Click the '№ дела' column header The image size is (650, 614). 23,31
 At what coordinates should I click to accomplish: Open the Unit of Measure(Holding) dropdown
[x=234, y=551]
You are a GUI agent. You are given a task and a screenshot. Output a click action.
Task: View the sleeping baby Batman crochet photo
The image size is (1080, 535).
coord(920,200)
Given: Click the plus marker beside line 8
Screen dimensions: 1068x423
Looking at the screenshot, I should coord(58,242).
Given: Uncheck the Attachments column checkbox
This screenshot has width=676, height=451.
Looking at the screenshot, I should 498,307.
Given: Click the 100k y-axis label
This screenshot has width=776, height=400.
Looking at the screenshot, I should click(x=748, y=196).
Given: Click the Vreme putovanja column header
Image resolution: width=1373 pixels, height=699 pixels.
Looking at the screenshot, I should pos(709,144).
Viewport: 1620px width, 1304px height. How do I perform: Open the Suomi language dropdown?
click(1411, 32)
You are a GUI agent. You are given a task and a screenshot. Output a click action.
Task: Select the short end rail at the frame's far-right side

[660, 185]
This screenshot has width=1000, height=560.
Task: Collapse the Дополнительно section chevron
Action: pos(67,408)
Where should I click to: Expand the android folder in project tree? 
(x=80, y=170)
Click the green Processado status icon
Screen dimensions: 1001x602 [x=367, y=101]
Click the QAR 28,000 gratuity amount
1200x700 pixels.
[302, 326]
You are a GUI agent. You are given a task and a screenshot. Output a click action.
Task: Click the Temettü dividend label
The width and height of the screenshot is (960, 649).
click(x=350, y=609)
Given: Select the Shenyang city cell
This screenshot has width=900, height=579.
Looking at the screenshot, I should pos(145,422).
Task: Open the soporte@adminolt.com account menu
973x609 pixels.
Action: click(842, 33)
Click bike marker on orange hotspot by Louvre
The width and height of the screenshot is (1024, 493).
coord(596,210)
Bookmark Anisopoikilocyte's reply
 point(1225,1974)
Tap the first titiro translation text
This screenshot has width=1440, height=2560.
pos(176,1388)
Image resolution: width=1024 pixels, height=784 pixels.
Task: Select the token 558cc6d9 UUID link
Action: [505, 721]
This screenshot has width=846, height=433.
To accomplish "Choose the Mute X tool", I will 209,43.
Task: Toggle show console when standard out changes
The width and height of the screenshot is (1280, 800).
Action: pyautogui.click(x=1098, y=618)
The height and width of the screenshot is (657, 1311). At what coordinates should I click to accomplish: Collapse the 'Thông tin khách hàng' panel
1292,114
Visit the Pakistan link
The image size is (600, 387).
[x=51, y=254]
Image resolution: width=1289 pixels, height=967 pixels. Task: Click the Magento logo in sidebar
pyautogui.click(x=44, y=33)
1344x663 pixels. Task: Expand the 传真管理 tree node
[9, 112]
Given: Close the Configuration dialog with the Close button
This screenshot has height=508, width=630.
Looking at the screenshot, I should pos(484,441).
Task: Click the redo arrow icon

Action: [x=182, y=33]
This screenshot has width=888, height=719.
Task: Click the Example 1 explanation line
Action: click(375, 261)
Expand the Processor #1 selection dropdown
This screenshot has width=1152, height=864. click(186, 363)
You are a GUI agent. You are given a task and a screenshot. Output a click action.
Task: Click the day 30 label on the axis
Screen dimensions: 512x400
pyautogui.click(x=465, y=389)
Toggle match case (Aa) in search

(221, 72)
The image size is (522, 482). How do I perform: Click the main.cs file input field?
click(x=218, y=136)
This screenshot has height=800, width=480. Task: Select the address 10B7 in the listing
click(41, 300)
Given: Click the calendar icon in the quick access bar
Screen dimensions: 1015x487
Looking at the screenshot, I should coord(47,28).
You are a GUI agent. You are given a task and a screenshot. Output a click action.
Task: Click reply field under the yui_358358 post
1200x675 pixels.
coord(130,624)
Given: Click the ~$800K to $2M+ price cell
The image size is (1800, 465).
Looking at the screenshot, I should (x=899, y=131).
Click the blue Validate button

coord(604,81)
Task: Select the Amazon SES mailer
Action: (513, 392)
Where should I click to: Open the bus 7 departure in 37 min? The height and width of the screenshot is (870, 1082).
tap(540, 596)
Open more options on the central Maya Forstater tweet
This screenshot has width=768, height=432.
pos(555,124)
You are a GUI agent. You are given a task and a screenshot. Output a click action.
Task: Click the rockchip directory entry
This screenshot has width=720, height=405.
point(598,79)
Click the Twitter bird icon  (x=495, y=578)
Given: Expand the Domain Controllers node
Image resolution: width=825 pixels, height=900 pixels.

──────

- **TASK REQUIREMENTS**
Repeat exactly the lines from the first line of the records above through the line containing "Given: Click the 100k y-axis label", both included, and nothing else.

- **FINISHED EXERCISE**
Click the '№ дела' column header The image size is (650, 614). 23,31
 At what coordinates should I click to accomplish: Open the Unit of Measure(Holding) dropdown
[x=234, y=551]
You are a GUI agent. You are given a task and a screenshot. Output a click action.
Task: View the sleeping baby Batman crochet photo
The image size is (1080, 535).
coord(920,200)
Given: Click the plus marker beside line 8
Screen dimensions: 1068x423
Looking at the screenshot, I should coord(58,242).
Given: Uncheck the Attachments column checkbox
This screenshot has width=676, height=451.
Looking at the screenshot, I should 498,307.
Given: Click the 100k y-axis label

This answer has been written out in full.